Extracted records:
━━━━━━━━━━━━━━━━━━━━━━━━━━━━━━

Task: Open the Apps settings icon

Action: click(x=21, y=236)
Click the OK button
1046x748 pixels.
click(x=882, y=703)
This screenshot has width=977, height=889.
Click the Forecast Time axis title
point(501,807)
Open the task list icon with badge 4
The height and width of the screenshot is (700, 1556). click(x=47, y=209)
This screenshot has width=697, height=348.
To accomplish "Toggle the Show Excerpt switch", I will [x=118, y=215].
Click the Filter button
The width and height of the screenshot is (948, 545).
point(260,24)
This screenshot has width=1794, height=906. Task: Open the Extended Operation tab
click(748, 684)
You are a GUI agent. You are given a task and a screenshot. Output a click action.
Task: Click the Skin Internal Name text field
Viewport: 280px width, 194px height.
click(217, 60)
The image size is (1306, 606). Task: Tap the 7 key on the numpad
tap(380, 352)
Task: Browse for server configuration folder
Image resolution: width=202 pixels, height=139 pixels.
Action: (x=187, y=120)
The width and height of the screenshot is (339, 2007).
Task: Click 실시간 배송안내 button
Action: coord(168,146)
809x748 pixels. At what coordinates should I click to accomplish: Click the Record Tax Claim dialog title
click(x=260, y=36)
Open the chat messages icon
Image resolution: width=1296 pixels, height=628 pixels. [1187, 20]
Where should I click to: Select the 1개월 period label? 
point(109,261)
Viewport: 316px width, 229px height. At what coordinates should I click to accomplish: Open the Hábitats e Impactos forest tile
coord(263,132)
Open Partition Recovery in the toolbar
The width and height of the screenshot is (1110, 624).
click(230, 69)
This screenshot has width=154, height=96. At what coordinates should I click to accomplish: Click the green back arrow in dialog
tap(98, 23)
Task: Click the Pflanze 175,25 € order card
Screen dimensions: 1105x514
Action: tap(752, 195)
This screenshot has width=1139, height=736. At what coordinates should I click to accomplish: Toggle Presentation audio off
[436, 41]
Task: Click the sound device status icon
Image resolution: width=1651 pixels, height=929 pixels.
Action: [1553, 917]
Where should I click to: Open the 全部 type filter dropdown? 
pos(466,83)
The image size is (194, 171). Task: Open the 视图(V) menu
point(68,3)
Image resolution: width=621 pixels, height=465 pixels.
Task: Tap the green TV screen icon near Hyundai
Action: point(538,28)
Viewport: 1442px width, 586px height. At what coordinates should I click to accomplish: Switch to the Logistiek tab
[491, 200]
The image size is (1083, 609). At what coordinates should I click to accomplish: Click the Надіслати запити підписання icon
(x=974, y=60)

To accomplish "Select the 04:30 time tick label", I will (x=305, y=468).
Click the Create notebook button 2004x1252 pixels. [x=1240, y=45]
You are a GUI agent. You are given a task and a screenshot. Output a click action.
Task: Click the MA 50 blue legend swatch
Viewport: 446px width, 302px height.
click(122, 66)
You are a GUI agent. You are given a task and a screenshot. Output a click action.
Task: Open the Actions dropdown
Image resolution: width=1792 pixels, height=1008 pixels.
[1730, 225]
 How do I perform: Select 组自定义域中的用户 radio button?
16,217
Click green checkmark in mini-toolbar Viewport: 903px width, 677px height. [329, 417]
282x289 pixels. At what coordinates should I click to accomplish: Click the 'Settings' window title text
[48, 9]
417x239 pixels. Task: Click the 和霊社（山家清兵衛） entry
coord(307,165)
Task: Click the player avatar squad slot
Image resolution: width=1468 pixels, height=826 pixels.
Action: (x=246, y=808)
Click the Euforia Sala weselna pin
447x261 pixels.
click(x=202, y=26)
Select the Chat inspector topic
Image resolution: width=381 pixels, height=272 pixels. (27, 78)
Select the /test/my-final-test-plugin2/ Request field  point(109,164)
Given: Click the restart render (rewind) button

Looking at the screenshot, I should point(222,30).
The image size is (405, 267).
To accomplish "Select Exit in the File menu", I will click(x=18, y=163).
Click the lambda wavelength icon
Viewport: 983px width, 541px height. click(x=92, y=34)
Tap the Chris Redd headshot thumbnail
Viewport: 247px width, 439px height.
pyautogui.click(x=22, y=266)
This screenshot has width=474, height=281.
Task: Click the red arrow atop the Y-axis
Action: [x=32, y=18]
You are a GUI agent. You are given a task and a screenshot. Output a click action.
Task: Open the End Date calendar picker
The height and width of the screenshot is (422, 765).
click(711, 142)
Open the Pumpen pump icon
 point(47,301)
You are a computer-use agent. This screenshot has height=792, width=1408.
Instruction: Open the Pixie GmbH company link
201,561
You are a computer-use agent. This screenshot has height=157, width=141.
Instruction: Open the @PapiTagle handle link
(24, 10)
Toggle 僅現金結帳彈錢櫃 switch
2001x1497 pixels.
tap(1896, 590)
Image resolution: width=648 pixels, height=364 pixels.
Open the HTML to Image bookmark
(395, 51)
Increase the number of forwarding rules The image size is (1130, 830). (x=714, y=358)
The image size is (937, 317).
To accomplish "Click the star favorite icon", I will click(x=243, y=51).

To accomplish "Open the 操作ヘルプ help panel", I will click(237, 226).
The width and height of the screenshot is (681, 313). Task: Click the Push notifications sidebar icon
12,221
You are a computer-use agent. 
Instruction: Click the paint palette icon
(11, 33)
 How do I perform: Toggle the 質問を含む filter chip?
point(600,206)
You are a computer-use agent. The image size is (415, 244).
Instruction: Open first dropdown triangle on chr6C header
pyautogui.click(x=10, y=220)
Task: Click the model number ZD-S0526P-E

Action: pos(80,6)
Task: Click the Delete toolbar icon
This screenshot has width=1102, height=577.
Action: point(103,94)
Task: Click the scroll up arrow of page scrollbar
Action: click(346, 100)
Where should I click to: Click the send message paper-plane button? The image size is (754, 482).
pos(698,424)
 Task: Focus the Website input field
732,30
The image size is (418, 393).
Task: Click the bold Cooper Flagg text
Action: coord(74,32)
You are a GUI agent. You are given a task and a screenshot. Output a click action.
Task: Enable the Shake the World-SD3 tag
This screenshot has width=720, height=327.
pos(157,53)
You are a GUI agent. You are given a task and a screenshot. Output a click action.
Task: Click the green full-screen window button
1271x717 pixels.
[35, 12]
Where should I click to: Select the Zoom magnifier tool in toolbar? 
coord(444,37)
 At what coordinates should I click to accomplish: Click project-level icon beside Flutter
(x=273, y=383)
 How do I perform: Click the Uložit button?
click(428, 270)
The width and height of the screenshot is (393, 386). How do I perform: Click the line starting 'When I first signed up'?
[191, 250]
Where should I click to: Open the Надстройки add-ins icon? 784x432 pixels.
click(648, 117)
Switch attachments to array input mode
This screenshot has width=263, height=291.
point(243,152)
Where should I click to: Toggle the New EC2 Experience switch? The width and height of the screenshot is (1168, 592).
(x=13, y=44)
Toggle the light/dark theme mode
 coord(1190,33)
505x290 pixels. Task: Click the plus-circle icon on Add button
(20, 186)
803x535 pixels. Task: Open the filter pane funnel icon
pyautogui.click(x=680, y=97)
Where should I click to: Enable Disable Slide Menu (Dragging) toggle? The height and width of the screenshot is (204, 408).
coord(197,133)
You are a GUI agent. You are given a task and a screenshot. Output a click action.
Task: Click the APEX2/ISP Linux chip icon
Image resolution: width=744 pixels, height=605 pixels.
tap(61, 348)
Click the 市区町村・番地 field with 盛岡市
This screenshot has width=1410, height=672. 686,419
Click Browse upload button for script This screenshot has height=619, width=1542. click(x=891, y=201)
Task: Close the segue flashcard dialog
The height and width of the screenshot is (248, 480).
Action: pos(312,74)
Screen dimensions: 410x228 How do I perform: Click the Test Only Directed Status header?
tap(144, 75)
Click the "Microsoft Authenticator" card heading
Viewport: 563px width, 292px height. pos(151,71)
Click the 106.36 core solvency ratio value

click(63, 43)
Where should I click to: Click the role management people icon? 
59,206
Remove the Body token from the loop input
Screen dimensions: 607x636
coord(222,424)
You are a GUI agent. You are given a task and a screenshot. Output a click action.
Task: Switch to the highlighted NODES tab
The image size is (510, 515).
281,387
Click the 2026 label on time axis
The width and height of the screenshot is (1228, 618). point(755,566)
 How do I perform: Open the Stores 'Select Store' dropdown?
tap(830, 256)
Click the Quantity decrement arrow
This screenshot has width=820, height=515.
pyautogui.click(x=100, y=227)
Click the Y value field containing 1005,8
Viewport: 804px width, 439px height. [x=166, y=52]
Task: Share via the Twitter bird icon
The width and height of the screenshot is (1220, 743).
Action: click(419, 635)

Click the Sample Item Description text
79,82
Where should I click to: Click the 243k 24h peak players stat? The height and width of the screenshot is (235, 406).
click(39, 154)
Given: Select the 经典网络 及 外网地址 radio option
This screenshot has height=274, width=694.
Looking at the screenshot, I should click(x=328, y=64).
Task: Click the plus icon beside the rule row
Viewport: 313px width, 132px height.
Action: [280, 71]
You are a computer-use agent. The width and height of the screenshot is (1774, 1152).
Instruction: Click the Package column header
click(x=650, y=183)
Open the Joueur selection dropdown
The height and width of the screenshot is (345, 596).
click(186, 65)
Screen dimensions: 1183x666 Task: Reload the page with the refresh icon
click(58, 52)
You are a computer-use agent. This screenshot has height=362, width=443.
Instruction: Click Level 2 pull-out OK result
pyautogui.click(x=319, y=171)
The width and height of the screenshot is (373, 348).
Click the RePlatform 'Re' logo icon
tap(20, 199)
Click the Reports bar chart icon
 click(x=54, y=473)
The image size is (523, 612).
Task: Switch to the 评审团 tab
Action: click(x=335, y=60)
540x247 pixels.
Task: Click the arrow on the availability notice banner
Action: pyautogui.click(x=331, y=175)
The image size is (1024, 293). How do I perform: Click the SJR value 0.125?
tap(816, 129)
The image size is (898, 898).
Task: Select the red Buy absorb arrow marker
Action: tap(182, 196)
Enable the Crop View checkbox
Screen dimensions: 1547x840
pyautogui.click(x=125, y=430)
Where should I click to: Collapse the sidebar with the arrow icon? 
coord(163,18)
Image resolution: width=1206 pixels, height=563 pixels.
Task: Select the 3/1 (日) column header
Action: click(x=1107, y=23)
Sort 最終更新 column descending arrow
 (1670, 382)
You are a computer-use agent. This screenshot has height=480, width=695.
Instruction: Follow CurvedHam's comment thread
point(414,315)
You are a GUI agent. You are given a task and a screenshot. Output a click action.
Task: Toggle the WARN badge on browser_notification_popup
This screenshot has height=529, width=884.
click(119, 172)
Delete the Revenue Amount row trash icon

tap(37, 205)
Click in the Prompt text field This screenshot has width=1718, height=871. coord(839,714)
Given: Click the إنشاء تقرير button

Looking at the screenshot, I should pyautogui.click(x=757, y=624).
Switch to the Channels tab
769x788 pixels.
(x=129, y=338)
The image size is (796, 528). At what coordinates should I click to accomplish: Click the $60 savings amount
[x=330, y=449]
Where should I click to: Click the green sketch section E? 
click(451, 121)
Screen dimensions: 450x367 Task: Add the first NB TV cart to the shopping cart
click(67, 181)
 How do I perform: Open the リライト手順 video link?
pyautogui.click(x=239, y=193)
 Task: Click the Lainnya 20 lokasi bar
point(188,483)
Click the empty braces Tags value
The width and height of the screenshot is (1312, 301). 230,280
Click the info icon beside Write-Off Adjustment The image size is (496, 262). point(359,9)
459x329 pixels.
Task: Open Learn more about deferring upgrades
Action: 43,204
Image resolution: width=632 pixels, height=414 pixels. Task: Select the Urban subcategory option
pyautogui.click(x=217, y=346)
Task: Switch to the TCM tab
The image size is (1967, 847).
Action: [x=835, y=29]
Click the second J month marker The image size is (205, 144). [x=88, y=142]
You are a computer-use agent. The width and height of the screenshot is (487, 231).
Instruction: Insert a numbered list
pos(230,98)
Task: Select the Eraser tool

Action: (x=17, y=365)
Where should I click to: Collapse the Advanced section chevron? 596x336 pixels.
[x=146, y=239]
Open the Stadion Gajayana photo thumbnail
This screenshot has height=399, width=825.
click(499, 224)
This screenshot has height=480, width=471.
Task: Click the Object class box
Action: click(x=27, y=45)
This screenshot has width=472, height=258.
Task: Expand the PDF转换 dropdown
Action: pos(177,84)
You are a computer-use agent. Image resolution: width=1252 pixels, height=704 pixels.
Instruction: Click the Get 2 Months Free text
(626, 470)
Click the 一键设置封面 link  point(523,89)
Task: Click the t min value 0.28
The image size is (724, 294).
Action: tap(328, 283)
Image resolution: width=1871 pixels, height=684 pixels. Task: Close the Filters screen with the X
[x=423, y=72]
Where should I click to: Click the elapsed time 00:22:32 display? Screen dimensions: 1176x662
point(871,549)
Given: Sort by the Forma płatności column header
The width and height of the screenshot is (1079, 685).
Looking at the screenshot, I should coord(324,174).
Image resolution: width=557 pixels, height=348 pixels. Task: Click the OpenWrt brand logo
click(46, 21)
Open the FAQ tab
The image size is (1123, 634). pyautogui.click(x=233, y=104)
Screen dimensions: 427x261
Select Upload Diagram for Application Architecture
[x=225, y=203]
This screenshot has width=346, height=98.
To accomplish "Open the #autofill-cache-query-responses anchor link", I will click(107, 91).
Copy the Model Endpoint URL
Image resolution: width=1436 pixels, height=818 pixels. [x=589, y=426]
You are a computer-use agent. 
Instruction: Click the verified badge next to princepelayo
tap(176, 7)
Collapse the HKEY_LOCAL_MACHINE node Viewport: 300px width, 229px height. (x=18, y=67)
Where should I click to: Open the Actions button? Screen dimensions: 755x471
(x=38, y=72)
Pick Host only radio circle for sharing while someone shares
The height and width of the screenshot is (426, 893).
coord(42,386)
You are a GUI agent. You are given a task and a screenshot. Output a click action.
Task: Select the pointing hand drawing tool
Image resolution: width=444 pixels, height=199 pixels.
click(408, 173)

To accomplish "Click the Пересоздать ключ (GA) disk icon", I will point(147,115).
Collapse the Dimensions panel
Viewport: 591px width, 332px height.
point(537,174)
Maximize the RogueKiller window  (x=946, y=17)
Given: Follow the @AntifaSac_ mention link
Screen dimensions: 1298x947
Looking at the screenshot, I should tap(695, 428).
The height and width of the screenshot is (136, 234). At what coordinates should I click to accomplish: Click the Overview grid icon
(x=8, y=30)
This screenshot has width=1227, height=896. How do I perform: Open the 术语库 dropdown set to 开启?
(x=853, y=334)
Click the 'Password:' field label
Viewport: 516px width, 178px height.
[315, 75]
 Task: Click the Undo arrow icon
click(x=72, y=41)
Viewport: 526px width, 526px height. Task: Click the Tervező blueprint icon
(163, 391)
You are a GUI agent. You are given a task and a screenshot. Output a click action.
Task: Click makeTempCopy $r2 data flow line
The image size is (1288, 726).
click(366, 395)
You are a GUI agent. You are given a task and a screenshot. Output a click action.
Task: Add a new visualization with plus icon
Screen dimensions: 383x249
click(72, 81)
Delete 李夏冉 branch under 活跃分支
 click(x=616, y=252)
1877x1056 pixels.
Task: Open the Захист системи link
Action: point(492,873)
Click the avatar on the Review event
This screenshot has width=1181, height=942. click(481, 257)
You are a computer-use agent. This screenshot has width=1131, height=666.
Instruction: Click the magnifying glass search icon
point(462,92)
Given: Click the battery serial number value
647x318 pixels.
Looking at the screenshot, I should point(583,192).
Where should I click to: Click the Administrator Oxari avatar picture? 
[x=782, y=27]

━━━━━━━━━━━━━━━━━━━━━━━━━━━━━━

Task requirements: Copy out the lines word for word, from the first line of the extracted records up to and including the line that contains "click(748, 684)".

Finished exercise:
Task: Open the Apps settings icon

Action: click(x=21, y=236)
Click the OK button
1046x748 pixels.
click(x=882, y=703)
This screenshot has width=977, height=889.
Click the Forecast Time axis title
point(501,807)
Open the task list icon with badge 4
The height and width of the screenshot is (700, 1556). click(x=47, y=209)
This screenshot has width=697, height=348.
To accomplish "Toggle the Show Excerpt switch", I will [x=118, y=215].
Click the Filter button
The width and height of the screenshot is (948, 545).
point(260,24)
This screenshot has width=1794, height=906. Task: Open the Extended Operation tab
click(748, 684)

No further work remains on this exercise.